[Lines of data]
━━━━━━━━
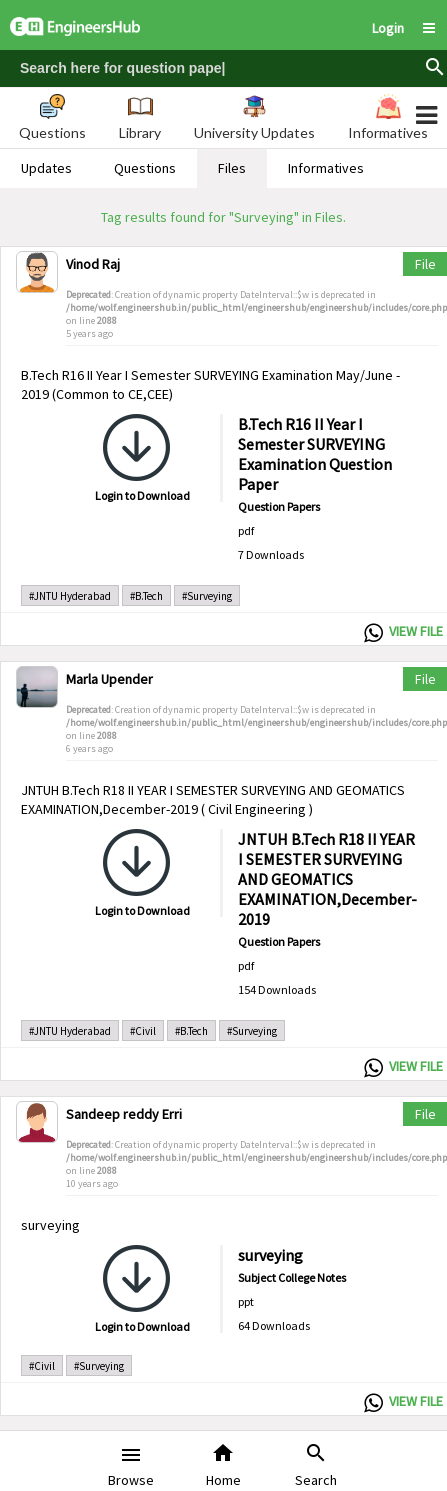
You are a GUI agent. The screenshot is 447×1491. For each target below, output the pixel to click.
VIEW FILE (416, 631)
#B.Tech (146, 596)
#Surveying (207, 596)
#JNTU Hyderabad (70, 596)
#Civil (143, 1031)
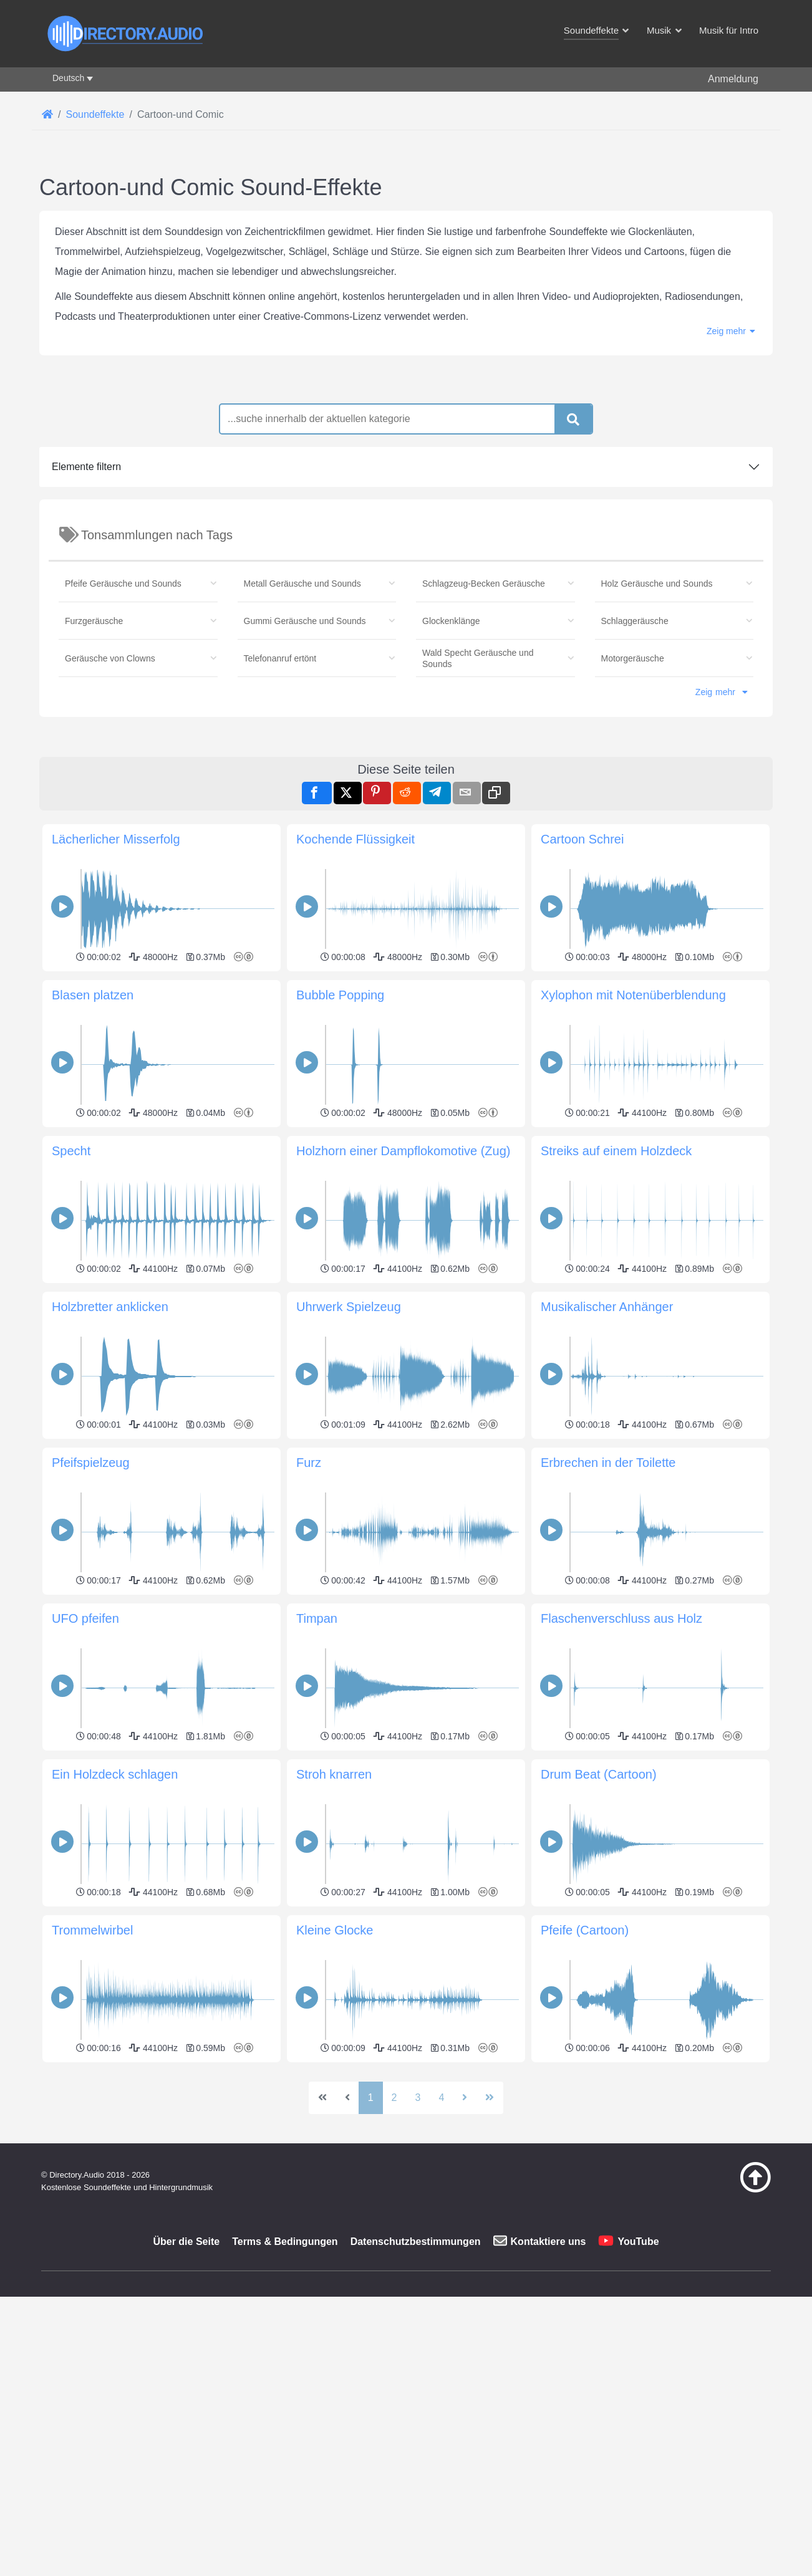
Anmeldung (733, 79)
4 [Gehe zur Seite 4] (441, 2272)
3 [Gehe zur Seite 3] (418, 2272)
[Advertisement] (406, 2154)
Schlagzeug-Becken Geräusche (483, 584)
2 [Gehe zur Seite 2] (394, 2272)
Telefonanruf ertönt (280, 658)
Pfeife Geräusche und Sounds (123, 584)
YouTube (638, 2416)
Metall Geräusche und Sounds (302, 584)
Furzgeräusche (94, 621)
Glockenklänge (451, 621)
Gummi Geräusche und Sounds (305, 621)
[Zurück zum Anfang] (724, 2364)
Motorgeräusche (632, 658)
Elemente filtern (86, 466)
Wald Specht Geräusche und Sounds (477, 658)
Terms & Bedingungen (285, 2416)
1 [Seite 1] (371, 2272)
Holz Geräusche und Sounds (657, 584)
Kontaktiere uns (548, 2416)
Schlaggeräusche (635, 621)
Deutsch (68, 78)
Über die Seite (186, 2416)
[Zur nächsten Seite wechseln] (464, 2272)
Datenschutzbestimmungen (415, 2416)
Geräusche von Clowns (110, 658)
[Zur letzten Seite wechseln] (489, 2272)
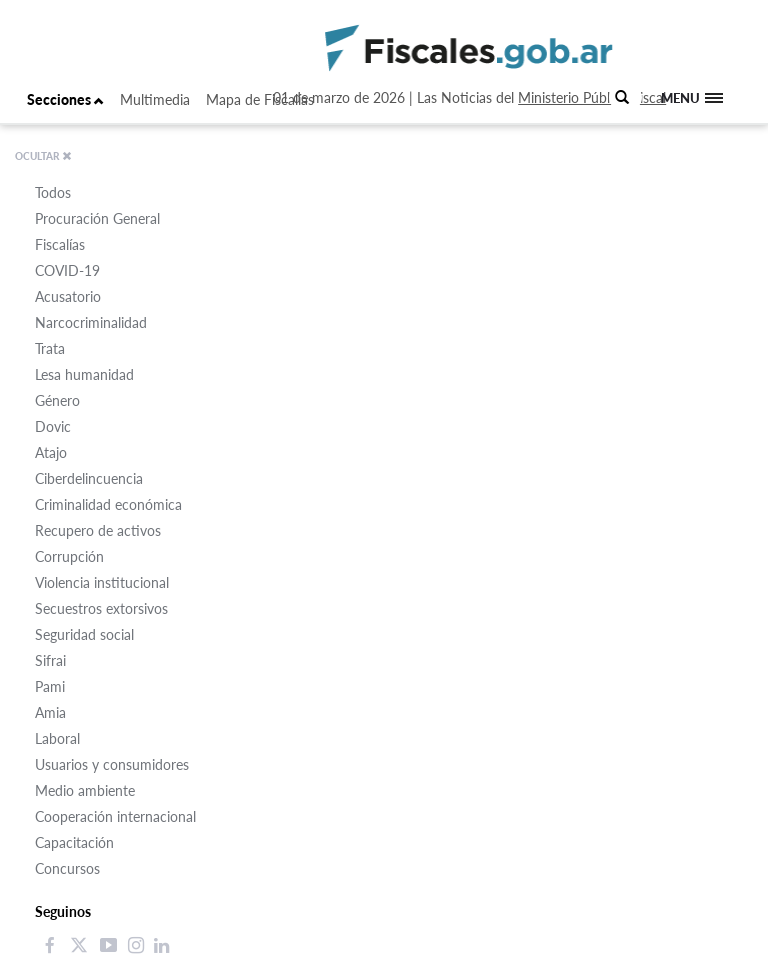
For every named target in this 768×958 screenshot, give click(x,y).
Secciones (65, 99)
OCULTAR (43, 156)
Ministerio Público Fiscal (592, 97)
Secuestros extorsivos (101, 608)
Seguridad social (84, 634)
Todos (53, 192)
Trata (50, 348)
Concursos (67, 868)
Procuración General (97, 218)
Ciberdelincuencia (89, 478)
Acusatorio (68, 296)
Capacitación (74, 842)
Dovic (53, 426)
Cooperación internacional (115, 816)
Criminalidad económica (108, 504)
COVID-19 (67, 270)
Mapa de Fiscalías (260, 99)
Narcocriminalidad (91, 322)
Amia (50, 712)
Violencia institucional (102, 582)
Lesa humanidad (84, 374)
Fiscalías (60, 244)
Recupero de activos (98, 530)
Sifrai (50, 660)
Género (57, 400)
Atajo (51, 452)
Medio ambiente (85, 790)
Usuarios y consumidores (112, 764)
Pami (50, 686)
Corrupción (69, 556)
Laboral (57, 738)
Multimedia (155, 99)
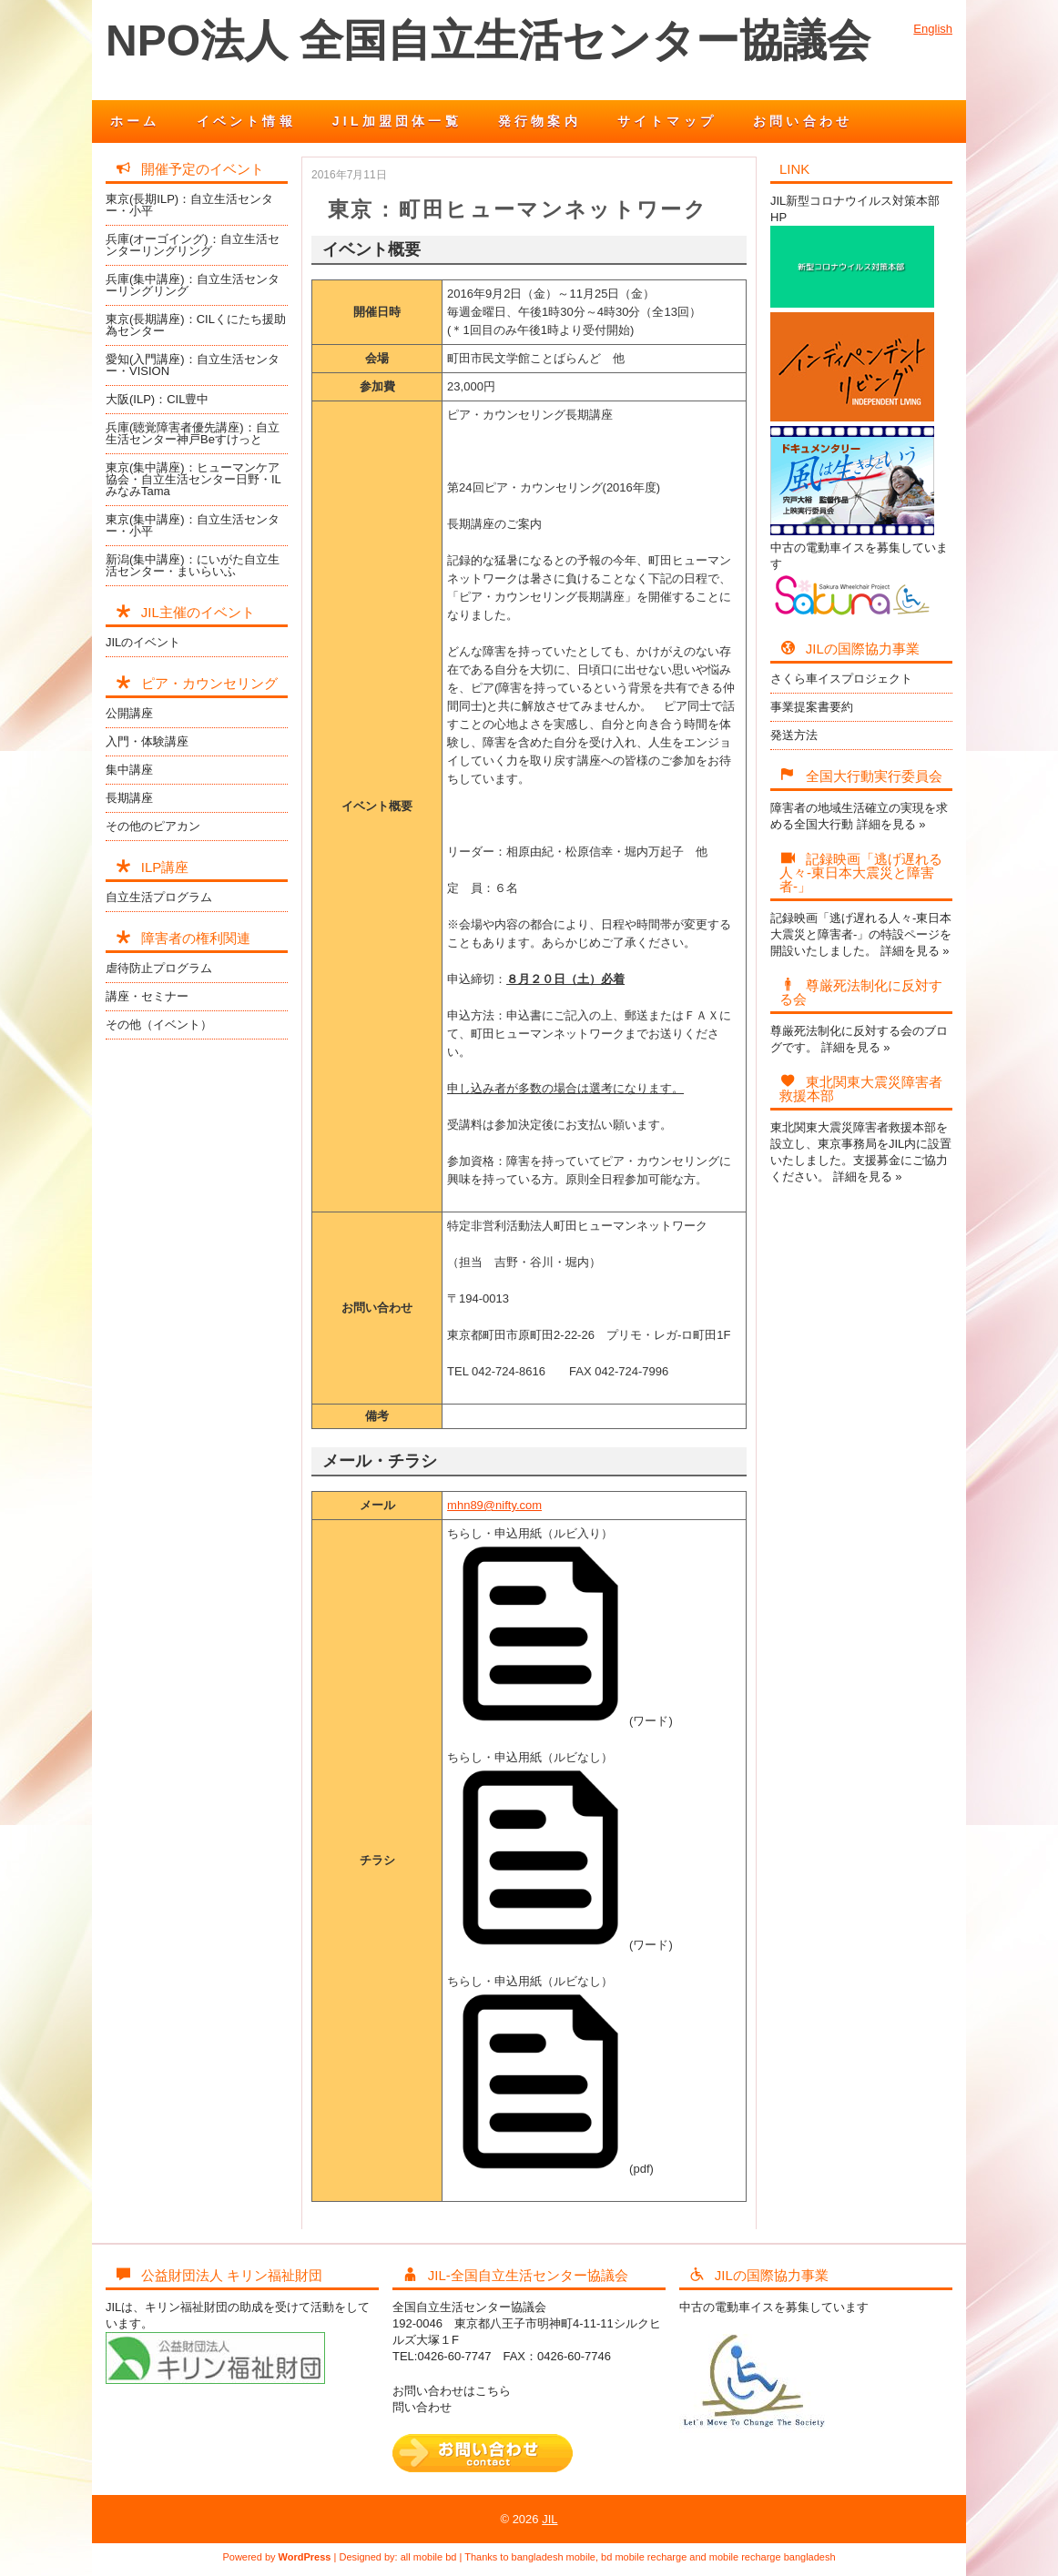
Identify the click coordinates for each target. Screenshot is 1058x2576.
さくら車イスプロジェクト (841, 678)
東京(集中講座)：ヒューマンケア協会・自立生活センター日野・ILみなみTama (193, 479)
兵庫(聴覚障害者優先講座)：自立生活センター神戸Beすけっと (193, 433)
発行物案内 (539, 121)
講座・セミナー (147, 996)
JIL (549, 2519)
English (932, 28)
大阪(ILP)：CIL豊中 (157, 399)
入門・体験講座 (147, 741)
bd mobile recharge (644, 2556)
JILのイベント (143, 642)
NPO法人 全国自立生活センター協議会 (488, 40)
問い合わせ (422, 2407)
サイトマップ (667, 121)
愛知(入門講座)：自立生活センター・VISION (193, 365)
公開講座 (129, 713)
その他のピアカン (153, 826)
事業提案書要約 (811, 707)
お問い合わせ (802, 121)
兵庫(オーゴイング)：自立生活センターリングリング (193, 245)
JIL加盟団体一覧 (397, 121)
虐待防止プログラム (159, 968)
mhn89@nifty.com (494, 1505)
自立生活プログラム (159, 897)
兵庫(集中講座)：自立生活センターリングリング (193, 285)
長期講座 (129, 798)
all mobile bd (429, 2556)
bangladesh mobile (553, 2556)
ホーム (135, 121)
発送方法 (794, 735)
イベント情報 (246, 121)
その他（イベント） (159, 1024)
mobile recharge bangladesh (772, 2556)
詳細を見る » (891, 824)
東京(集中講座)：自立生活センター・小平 (193, 525)
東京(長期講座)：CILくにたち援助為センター (196, 325)
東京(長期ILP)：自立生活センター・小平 (189, 205)
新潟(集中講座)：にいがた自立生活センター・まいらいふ (193, 565)
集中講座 (129, 769)
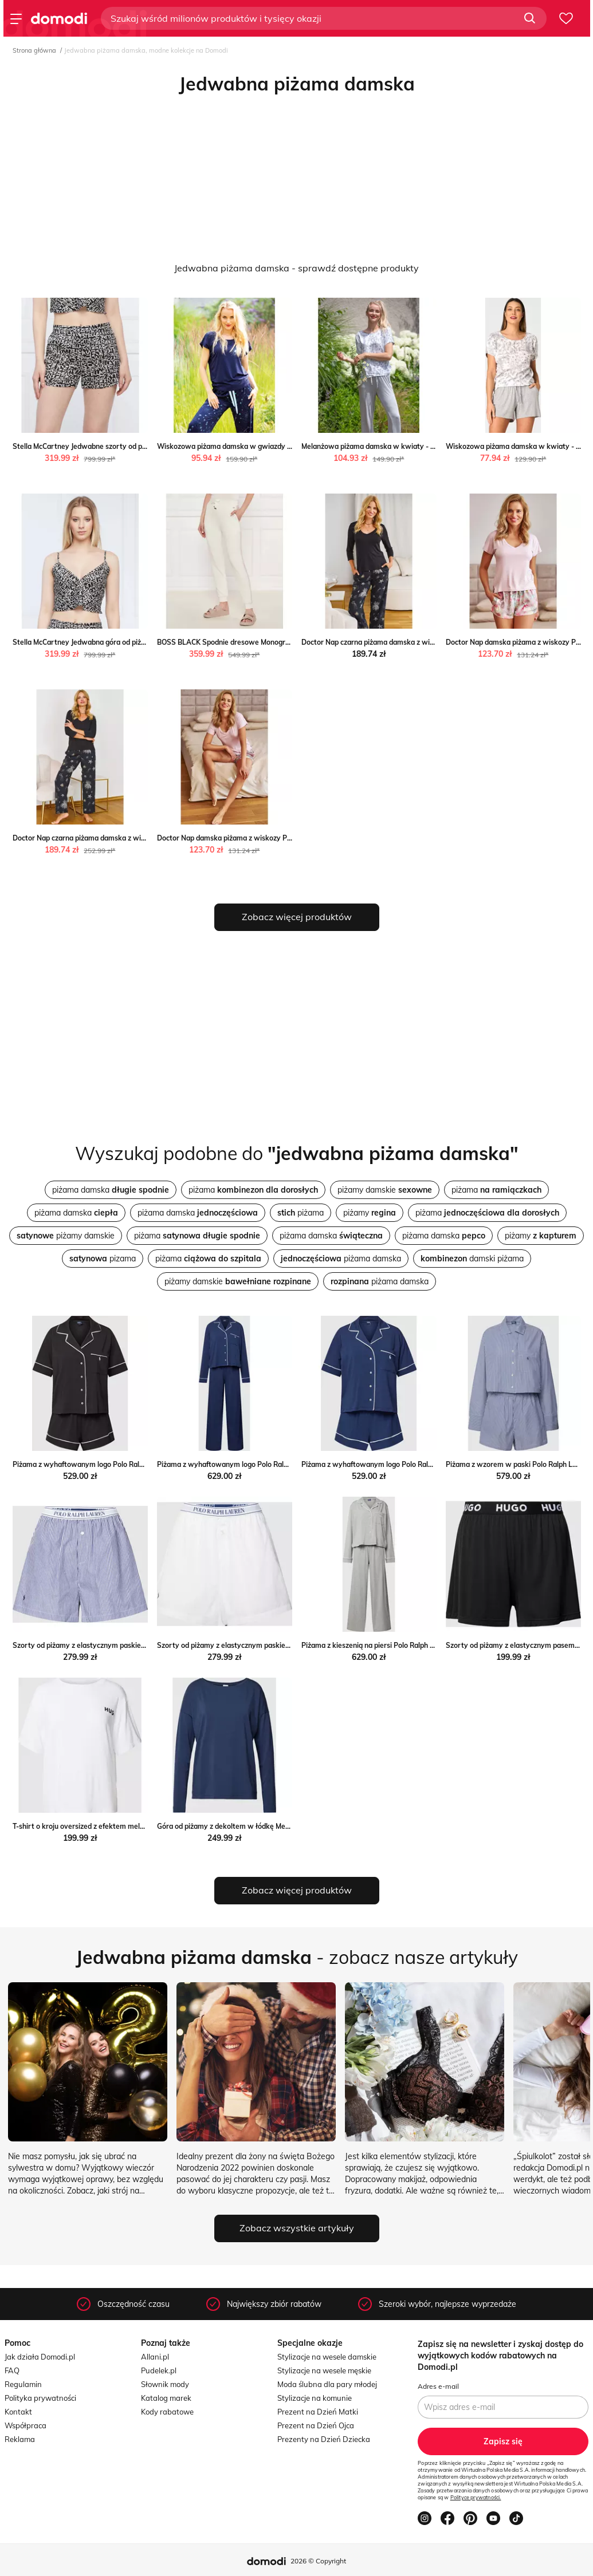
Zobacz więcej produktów (297, 916)
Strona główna (34, 50)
━━━━━━━━
- Exercise
Present all the lines above as a Markdown table with two columns, No. and Line. Give each line its own numbered row, and leave out blank lines and the pictures.

- Finished answer
| No. | Line |
|---|---|
| 1 | You are a GUI agent. The screenshot is 447×1491. For each target below, output the pixel to click. |
| 2 | VIEW FILE (416, 631) |
| 3 | #B.Tech (146, 596) |
| 4 | #Surveying (207, 596) |
| 5 | #JNTU Hyderabad (70, 596) |
| 6 | #Civil (143, 1031) |
| 7 | Anmeldung (733, 79) |
| 8 | 4 [Gehe zur Seite 4] (441, 2272) |
| 9 | 3 [Gehe zur Seite 3] (418, 2272) |
| 10 | [Advertisement] (406, 2154) |
| 11 | Schlagzeug-Becken Geräusche (483, 584) |
| 12 | 2 [Gehe zur Seite 2] (394, 2272) |
| 13 | Telefonanruf ertönt (280, 658) |
| 14 | Pfeife Geräusche und Sounds (123, 584) |
| 15 | YouTube (638, 2416) |
| 16 | Metall Geräusche und Sounds (302, 584) |
| 17 | Furzgeräusche (94, 621) |
| 18 | Glockenklänge (451, 621) |
| 19 | Gummi Geräusche und Sounds (305, 621) |
| 20 | [Zurück zum Anfang] (724, 2364) |
| 21 | Motorgeräusche (632, 658) |
| 22 | Elemente filtern (86, 466) |
| 23 | Wald Specht Geräusche und Sounds (477, 658) |
| 24 | Terms & Bedingungen (285, 2416) |
| 25 | 1 [Seite 1] (371, 2272) |
| 26 | Holz Geräusche und Sounds (657, 584) |
| 27 | Kontaktiere uns (548, 2416) |
| 28 | Schlaggeräusche (635, 621) |
| 29 | Deutsch (68, 78) |
| 30 | Über die Seite (186, 2416) |
| 31 | [Zur nächsten Seite wechseln] (464, 2272) |
| 32 | Datenschutzbestimmungen (415, 2416) |
| 33 | Geräusche von Clowns (110, 658) |
| 34 | [Zur letzten Seite wechseln] (489, 2272) |
| 35 | For every named target in this 768×958 screenshot, give click(x,y). |
| 36 | Secciones (65, 99) |
| 37 | OCULTAR (43, 156) |
| 38 | Ministerio Público Fiscal (592, 97) |
| 39 | Secuestros extorsivos (101, 608) |
| 40 | Seguridad social (84, 634) |
| 41 | Todos (53, 192) |
| 42 | Trata (50, 348) |
| 43 | Concursos (67, 868) |
| 44 | Procuración General (97, 218) |
| 45 | Ciberdelincuencia (89, 478) |
| 46 | Acusatorio (68, 296) |
| 47 | Capacitación (74, 842) |
| 48 | Dovic (53, 426) |
| 49 | Cooperación internacional (115, 816) |
| 50 | Criminalidad económica (108, 504) |
| 51 | COVID-19 (67, 270) |
| 52 | Mapa de Fiscalías (260, 99) |
| 53 | Narcocriminalidad (91, 322) |
| 54 | Amia (50, 712) |
| 55 | Violencia institucional (102, 582) |
| 56 | Lesa humanidad (84, 374) |
| 57 | Fiscalías (60, 244) |
| 58 | Recupero de activos (98, 530) |
| 59 | Sifrai (50, 660) |
| 60 | Género (57, 400) |
| 61 | Atajo (51, 452) |
| 62 | Medio ambiente (85, 790) |
| 63 | Usuarios y consumidores (112, 764) |
| 64 | Pami (50, 686) |
| 65 | Corrupción (69, 556) |
| 66 | Laboral (57, 738) |
| 67 | Multimedia (155, 99) |
| 68 | Identify the click coordinates for each target. Screenshot is 1058x2576. |
| 69 | さくら車イスプロジェクト (841, 678) |
| 70 | 東京(集中講座)：ヒューマンケア協会・自立生活センター日野・ILみなみTama (193, 479) |
| 71 | 兵庫(聴覚障害者優先講座)：自立生活センター神戸Beすけっと (193, 433) |
| 72 | 発行物案内 (539, 121) |
| 73 | 講座・セミナー (147, 996) |
| 74 | JIL (549, 2519) |
| 75 | English (932, 28) |
| 76 | 大阪(ILP)：CIL豊中 (157, 399) |
| 77 | 入門・体験講座 (147, 741) |
| 78 | bd mobile recharge (644, 2556) |
| 79 | JILのイベント (143, 642) |
| 80 | NPO法人 全国自立生活センター協議会 (488, 40) |
| 81 | 問い合わせ (422, 2407) |
| 82 | サイトマップ (667, 121) |
| 83 | 愛知(入門講座)：自立生活センター・VISION (193, 365) |
| 84 | 公開講座 (129, 713) |
| 85 | その他のピアカン (153, 826) |
| 86 | 事業提案書要約 (811, 707) |
| 87 | お問い合わせ (802, 121) |
| 88 | 兵庫(オーゴイング)：自立生活センターリングリング (193, 245) |
| 89 | JIL加盟団体一覧 (397, 121) |
| 90 | 虐待防止プログラム (159, 968) |
| 91 | mhn89@nifty.com (494, 1505) |
| 92 | 自立生活プログラム (159, 897) |
| 93 | 兵庫(集中講座)：自立生活センターリングリング (193, 285) |
| 94 | 長期講座 (129, 798) |
| 95 | all mobile bd (429, 2556) |
| 96 | bangladesh mobile (553, 2556) |
| 97 | ホーム (135, 121) |
| 98 | 発送方法 (794, 735) |
| 99 | イベント情報 (246, 121) |
| 100 | その他（イベント） (159, 1024) |
| 101 | mobile recharge bangladesh (772, 2556) |
| 102 | 詳細を見る » (891, 824) |
| 103 | 東京(集中講座)：自立生活センター・小平 (193, 525) |
| 104 | 東京(長期講座)：CILくにたち援助為センター (196, 325) |
| 105 | 東京(長期ILP)：自立生活センター・小平 (189, 205) |
| 106 | 新潟(集中講座)：にいがた自立生活センター・まいらいふ (193, 565) |
| 107 | 集中講座 (129, 769) |
| 108 | Zobacz więcej produktów (297, 916) |
| 109 | Strona główna (34, 50) |